Extract:
Employers that currently provide earned sick and safe time to employees under a paid time off policy are not required to provide additional earned sick and safe time, as long as the policy meets the same conditions or exceeds the minimum standard of the law.

Keep in mind that this new law does not preempt the current local regulations requiring employers in Minneapolis, St. Paul, Duluth, and Bloomington to provide similar leave. Employers in these cities must comply with both the new state law and the existing city regulations, as applicable.

Under the new law, employees may use their earned sick and safe time for reasons such as:

• the employee’s mental or physical illness, treatment, or preventive care;
• a family member’s mental or physical illness, treatment, or preventive care;
• absence due to domestic abuse, sexual assault or stalking of the employee or a family member;
• closure of the employee’s workplace due to weather or public emergency or closure of a family member’s school or care facility due to weather or public emergency; and
• when determined by a health authority or health care professional that the employee or a family member is at risk of infecting others with a communicable disease.

Supplied material:
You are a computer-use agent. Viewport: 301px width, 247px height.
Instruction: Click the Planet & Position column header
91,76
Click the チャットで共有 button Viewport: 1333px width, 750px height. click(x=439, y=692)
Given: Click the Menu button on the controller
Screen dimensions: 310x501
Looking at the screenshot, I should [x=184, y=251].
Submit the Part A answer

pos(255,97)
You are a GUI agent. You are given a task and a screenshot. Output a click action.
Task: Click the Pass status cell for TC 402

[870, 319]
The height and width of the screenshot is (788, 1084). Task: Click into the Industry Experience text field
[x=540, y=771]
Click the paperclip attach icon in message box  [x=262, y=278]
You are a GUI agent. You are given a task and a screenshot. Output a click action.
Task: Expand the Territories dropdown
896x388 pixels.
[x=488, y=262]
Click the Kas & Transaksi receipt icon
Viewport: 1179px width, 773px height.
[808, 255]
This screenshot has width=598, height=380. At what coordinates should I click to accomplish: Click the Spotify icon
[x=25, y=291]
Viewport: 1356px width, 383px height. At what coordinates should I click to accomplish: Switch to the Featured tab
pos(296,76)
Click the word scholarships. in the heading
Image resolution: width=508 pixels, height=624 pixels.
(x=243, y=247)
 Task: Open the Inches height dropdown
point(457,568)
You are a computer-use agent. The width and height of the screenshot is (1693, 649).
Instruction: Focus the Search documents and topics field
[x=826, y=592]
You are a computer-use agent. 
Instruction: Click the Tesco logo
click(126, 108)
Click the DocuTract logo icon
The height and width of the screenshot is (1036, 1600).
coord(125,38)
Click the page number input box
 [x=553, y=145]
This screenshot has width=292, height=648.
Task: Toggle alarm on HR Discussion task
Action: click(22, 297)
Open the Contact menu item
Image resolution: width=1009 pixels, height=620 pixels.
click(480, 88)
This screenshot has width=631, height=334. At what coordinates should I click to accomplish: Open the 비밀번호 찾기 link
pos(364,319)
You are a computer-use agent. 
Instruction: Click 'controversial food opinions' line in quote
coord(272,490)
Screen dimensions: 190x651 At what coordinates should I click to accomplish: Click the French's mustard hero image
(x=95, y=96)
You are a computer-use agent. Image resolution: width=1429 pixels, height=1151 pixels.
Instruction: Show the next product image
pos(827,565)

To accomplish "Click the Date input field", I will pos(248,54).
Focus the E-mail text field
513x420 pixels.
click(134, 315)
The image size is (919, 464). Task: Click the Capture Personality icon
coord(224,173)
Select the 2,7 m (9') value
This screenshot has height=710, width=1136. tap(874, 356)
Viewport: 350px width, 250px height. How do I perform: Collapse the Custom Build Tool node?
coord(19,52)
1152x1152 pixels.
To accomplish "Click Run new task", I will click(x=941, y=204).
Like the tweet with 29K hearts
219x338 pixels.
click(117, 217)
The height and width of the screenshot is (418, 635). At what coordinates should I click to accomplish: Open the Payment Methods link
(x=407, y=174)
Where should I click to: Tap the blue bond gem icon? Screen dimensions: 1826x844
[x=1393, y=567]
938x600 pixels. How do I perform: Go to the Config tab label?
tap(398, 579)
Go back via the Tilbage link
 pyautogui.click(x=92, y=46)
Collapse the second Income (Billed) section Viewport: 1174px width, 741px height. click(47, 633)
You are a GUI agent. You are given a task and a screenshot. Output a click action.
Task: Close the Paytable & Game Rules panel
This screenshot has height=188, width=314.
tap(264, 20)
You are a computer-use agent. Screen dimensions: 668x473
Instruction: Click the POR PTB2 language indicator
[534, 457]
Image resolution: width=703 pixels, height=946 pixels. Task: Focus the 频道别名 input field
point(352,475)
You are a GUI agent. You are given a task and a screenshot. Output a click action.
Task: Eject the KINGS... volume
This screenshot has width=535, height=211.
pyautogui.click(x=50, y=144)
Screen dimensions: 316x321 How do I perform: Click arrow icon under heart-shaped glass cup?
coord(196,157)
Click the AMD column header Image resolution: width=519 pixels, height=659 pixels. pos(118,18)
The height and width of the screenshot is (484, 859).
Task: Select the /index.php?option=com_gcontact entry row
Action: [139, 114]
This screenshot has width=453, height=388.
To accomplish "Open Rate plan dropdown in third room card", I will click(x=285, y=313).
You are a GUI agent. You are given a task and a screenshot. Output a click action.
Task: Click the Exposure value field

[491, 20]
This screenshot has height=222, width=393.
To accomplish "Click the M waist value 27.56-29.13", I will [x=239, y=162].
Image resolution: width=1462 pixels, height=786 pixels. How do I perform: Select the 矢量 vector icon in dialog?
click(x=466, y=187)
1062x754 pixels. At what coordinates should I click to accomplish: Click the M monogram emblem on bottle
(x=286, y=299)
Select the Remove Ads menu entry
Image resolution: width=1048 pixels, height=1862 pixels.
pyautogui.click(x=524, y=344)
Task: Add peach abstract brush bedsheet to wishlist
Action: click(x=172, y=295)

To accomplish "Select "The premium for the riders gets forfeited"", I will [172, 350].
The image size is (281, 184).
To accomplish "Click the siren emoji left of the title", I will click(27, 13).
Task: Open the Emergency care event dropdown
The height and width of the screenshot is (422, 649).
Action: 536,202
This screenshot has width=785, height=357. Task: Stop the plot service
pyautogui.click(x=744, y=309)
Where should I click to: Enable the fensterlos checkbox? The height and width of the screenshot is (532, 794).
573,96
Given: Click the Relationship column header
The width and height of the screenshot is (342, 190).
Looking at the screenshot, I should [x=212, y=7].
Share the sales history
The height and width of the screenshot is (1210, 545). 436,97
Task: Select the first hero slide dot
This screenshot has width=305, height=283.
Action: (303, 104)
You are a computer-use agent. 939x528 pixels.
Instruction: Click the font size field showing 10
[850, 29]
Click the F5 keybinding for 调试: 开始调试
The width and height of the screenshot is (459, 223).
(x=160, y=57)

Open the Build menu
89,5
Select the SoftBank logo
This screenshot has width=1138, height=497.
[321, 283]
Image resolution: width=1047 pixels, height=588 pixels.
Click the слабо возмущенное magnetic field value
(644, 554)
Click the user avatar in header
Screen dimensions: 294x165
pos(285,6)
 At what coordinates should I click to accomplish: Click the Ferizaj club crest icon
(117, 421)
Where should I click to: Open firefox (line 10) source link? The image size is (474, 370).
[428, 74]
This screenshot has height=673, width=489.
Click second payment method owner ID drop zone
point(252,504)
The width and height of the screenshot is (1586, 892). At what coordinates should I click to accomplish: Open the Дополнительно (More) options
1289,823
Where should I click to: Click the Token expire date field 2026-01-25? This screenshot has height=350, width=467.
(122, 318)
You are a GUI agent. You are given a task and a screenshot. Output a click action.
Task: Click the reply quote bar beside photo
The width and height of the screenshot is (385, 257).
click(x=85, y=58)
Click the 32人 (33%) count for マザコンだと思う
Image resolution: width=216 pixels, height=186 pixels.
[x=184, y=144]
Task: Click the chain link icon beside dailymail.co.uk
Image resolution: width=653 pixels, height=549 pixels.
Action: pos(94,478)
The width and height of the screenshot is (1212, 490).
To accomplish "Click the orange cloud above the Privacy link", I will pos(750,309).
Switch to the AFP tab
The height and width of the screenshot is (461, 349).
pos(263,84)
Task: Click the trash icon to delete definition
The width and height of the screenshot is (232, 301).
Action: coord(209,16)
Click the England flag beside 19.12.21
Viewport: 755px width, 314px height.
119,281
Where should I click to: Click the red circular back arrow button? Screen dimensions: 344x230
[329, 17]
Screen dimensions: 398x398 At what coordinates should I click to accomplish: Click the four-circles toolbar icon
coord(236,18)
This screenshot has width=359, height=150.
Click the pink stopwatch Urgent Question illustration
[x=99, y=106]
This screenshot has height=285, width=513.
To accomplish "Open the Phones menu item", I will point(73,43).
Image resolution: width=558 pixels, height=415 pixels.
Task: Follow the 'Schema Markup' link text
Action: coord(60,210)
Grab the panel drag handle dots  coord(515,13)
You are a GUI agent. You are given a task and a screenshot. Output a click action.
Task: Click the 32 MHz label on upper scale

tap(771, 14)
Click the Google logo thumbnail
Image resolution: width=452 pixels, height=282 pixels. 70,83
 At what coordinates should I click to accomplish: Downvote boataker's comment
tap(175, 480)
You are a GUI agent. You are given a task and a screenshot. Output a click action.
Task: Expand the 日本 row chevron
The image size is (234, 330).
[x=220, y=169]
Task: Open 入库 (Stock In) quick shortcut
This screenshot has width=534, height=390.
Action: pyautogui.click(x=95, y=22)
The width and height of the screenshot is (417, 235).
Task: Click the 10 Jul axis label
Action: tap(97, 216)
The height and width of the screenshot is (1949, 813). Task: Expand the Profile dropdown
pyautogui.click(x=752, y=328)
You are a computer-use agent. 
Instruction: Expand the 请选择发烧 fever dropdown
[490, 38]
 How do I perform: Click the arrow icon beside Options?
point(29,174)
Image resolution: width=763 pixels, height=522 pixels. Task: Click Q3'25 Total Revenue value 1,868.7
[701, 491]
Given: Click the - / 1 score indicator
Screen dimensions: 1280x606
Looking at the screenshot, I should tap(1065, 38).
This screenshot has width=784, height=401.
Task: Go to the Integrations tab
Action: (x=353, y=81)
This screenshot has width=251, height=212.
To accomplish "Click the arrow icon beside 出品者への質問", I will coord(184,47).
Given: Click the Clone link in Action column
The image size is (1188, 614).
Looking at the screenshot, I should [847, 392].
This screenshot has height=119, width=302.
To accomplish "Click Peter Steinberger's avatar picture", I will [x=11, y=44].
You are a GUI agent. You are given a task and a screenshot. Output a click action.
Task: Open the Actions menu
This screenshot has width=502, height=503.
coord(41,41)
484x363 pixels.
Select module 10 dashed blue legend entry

Task brief:
Write out the earned sick and safe time text word for word, starting with "Employers that currently" and going on through "of the law.". You can set the items aside; they aren't needed.

Task result:
Employers that currently provide earned sick and safe time to employees under a paid time off policy are not required to provide additional earned sick and safe time, as long as the policy meets the same conditions or exceeds the minimum standard of the law.